-- GOAL OF THE EXERCISE --
An exact, complete printout of the listing is wanted, minus its images.

-- PROVIDED DATA --
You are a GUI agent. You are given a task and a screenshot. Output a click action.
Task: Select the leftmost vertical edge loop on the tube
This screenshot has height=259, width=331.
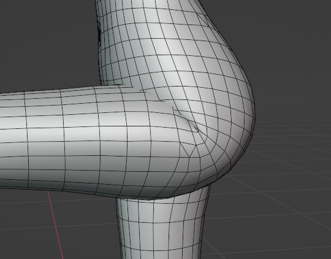pyautogui.click(x=26, y=139)
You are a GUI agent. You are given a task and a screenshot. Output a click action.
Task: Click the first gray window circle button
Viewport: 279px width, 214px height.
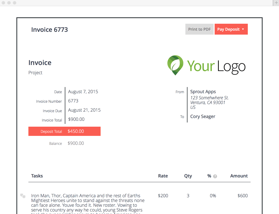(x=4, y=3)
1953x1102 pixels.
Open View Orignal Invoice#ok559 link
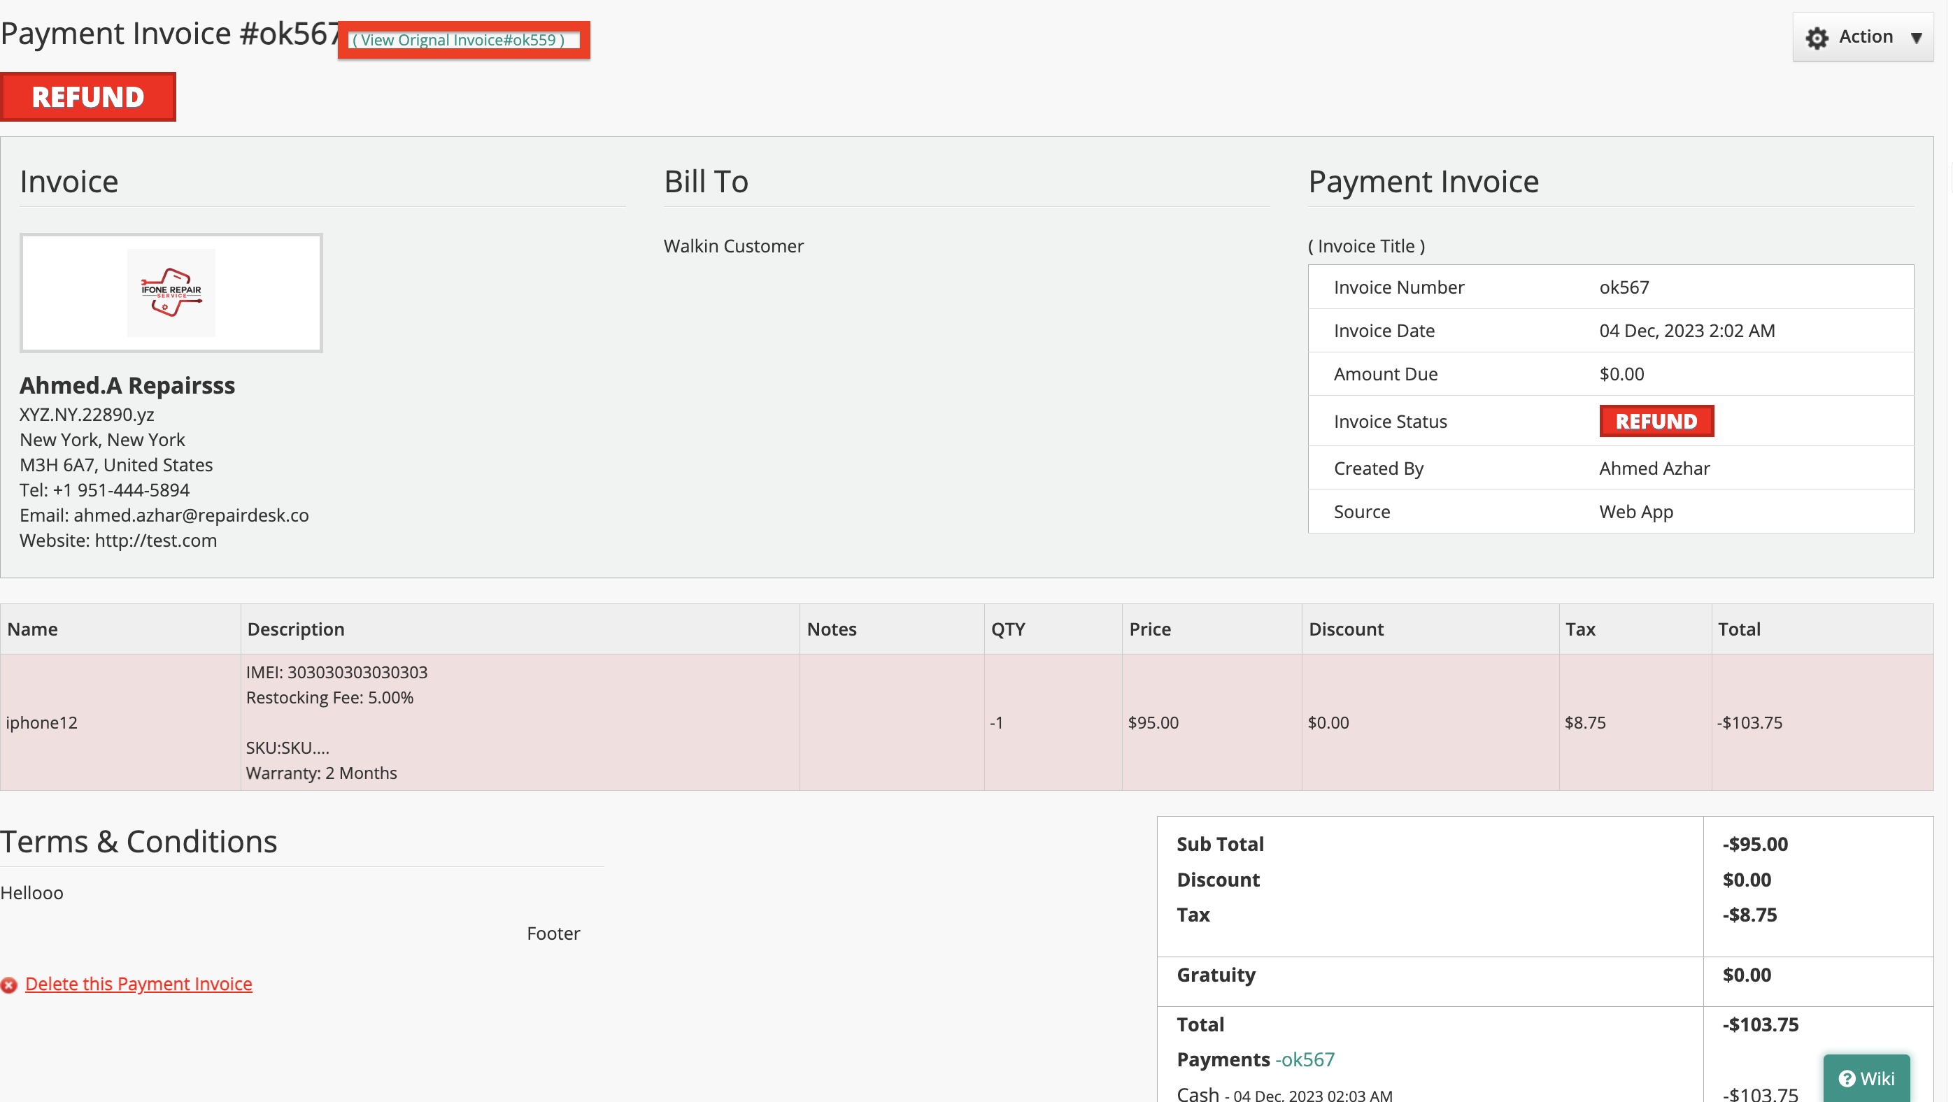coord(459,39)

-- ANSWER AREA --
You are a GUI agent. You are given a task and a screenshot. Output a click action.
Task: Select the leftmost vertical edge loop on the tube
This screenshot has height=259, width=331.
pyautogui.click(x=26, y=139)
You are a GUI agent. You are given a task and a screenshot. Output a click action.
Task: Click the first gray window circle button
Viewport: 279px width, 214px height.
(x=4, y=3)
1953x1102 pixels.
Open View Orignal Invoice#ok559 link
coord(459,39)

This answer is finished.